А теперь? Не имело смысла говорить Клариссе, что ее мать в гораздо большей опасности, чем она считает. Знание этого нанесет вред ее работе и ее сердцу. За последние пять лет мать и дочь, судя по всему, очень сблизились.

Он поднимался по лестнице, сокрушенно качая головой. Он знал, что Кларисса хочет как можно скорее вернуться в Париж, но ее талант художника не позволит ей торопиться. Джеймс никогда не видел, чтобы она сдавалась, не добившись всего, на что способна, Джеймсу оставалось надеяться, что мастерство Клариссы позволит ей создать портрет, которым она будет довольна, несмотря на тяжесть обстоятельств.

А сам он был одним из этих обстоятельств.


Петтибоун смотрел вслед английскому ублюдку, направлявшемуся к лестнице. Дюран, его отец и работодатель, уверял, поручая задание Марлоу, что этому перебежчику, а не самому Петтибоуну, стоит дать шанс отличиться. В конце концов, лживый англичанин сбил с толку «коринфян», заставив поверить в свою гибель, обратного пути для него не было. Пришло время проверить Марлоу. Он снова склонился перед решением отца, хотя что-то внутри его противилось этому.

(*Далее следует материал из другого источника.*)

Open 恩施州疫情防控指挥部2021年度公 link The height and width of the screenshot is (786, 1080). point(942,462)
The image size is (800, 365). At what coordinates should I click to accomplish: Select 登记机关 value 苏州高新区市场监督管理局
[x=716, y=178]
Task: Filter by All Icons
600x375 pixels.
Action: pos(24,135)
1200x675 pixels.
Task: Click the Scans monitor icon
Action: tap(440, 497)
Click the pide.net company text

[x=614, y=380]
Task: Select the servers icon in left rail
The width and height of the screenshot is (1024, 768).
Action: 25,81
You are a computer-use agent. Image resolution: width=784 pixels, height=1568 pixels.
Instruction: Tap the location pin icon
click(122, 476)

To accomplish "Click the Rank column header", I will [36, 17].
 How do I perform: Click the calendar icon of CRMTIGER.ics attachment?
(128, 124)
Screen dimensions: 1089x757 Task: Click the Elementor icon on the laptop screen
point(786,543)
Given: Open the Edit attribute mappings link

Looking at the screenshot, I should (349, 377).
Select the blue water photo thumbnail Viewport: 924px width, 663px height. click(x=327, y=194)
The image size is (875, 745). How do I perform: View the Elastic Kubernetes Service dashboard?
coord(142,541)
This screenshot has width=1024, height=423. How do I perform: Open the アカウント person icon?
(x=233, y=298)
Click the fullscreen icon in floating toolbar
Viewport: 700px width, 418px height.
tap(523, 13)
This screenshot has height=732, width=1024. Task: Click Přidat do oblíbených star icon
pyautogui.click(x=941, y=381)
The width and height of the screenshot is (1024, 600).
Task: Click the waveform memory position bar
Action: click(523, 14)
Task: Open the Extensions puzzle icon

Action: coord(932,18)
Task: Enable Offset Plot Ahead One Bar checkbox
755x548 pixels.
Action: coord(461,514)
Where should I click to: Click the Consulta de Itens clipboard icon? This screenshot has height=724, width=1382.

Петтибоун считал, что это дело следовало поручить французу, а не англичанину. Разве он не сумел отделаться от сильного акцента? Разве не учился вести себя как британский шут, пока это не стало его второй натурой? И это не давало ему покоя, мешало дышать. Он делал все, о чем просил его отец, и даже больше. Его возмущало, что отец совершенно не ценил его способности. А тот факт, что агент был англичанином? Петтибоун, направляясь к лестнице, снова переживал горечь удара. Он достаточно долго страдал оттого, что ему поручали всякую мелочь, словно он какой-нибудь раб, обреченный прислуживать, тогда как гораздо менее способные агенты получают серьезные задания.

— Если хотите все успевать, вам надо бы поворачиваться живее, — злорадно раздалось сзади.

Петтибоун обернулся и увидел Дафну, горничную мисс Беннетт с теплым яблочный пирожком в руках. Он улыбнулся женщине. Не потому, что ему хотелось, Боже упаси. К его досаде, она несколько недель допекала его. Она отщипнула маленький кусочек от пирожка и бросила в рот.